Procurador cala vereadores após tratá-los por “corja”

Até agora, 10h14 de segunda-feira, 5 de Dezembro de 2016, ninguém deu um “piu” sobre declarações do procurador da Câmara Municipal de Mossoró, Kennedy Salvador, sobre os próprios componentes da Casa.
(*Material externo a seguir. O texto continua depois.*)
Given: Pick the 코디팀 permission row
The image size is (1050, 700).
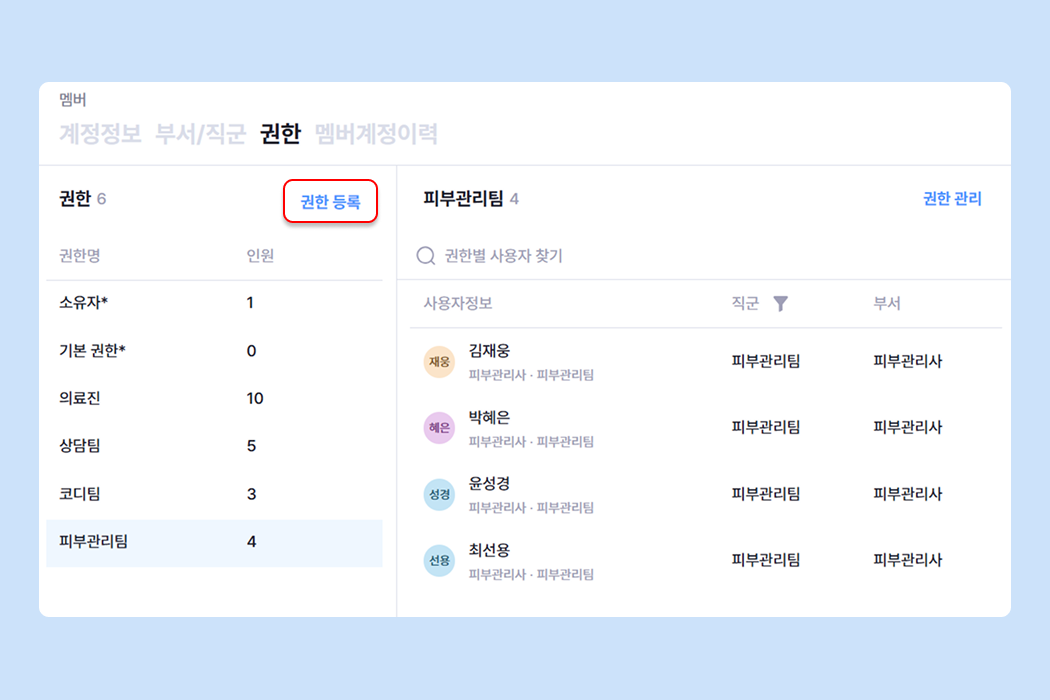Looking at the screenshot, I should point(214,494).
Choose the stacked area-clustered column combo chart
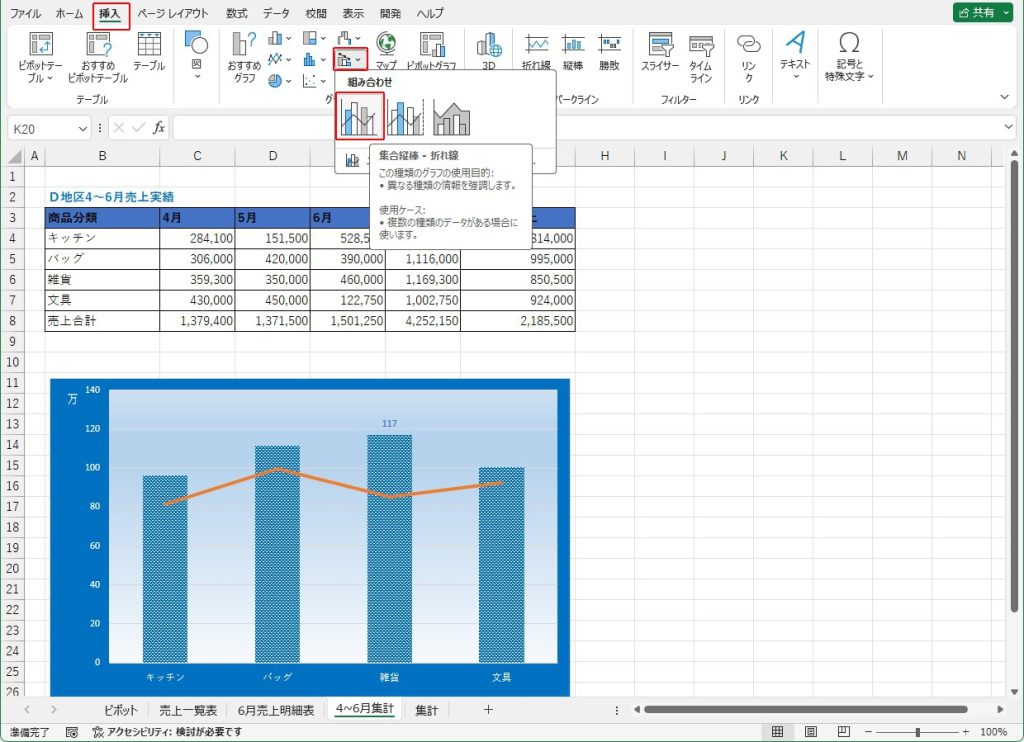The height and width of the screenshot is (742, 1024). (451, 117)
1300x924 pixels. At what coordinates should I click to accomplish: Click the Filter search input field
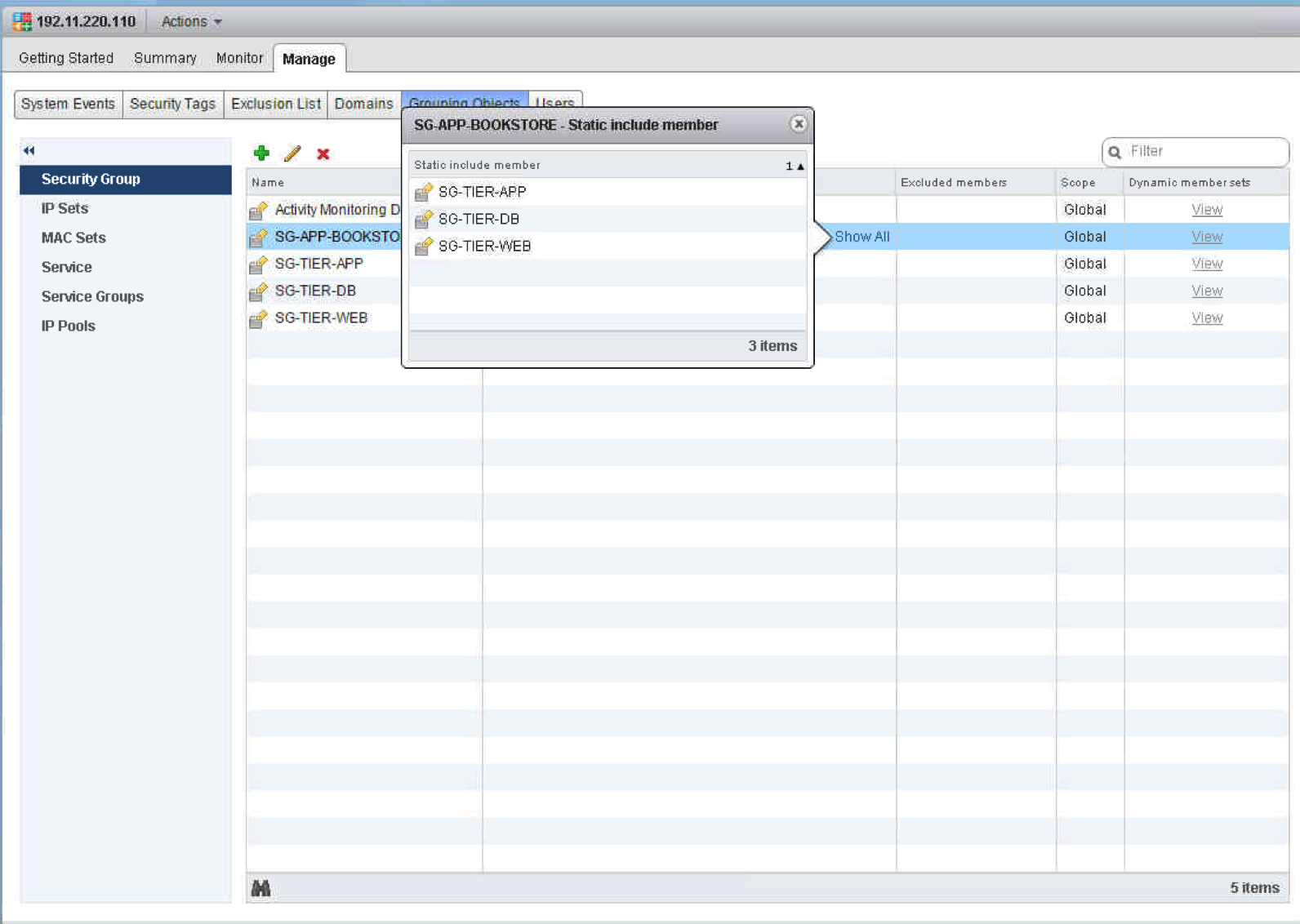coord(1204,151)
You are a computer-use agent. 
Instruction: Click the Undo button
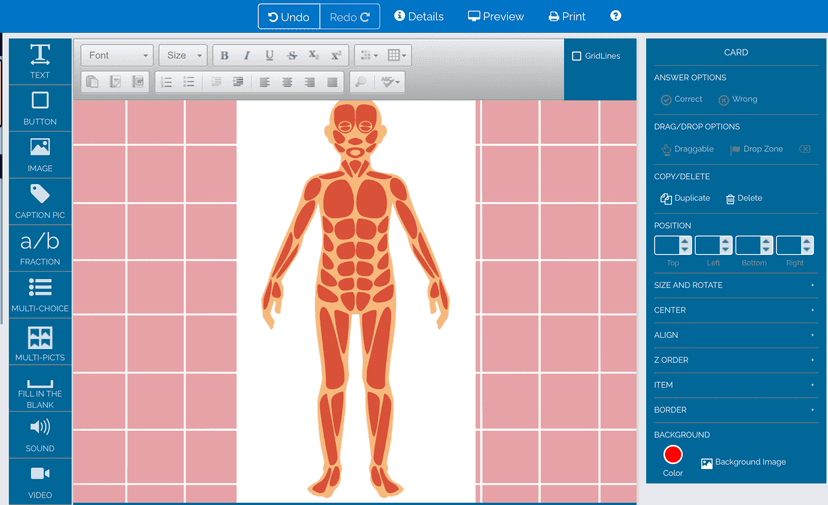click(289, 17)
Traçou um perfil dilacerante de todos e cada um, sem exceção.

Segundo ele postou em sua página no Facebook, sábado (3), os vereadores mossoroenses formam uma verdadeira “corja” (veja AQUI).

Para clarear o conhecimento do nosso Português, vamos consultar o Dicionário Houaiss sobre o que é uma corja:

Grupo de indivíduos grosseiros, vis, de má índole; canalha, súcia, malta.

Ainda não satisfeito, Salvador reforçou com tintas mais fortes o retrato dos parlamentares mossoroenses que assinaram uma Nota de Esclarecimento (veja AQUI) em relação à gestão do presidente da Câmara Municipal, Jório Nogueira (PSD):

São uns incompetentes; corruptos; urubus do dinheiro público; mal acostumados com o ciclo de sacanagem que sempre vigeu na Câmara Municipal de Mossoró, e por revolta porque tal ciclo nojento e vicioso foi quebrado; sem argumentos e usando de artifícios próprios de “gentalhas” sem formação profissional ou moral, atingir a vida individual das pessoas.

Quem cala, consente?

Aguardemos, pois.

O que desencadeou esse nível de virulência foi decisão de Jório de exonerar 126 assessores de gabinetes de vereadores e mais 17 do seu próprio gabinete presidencial, totalizando 143 comissionados, para tentar equilibrar contas (veja AQUI).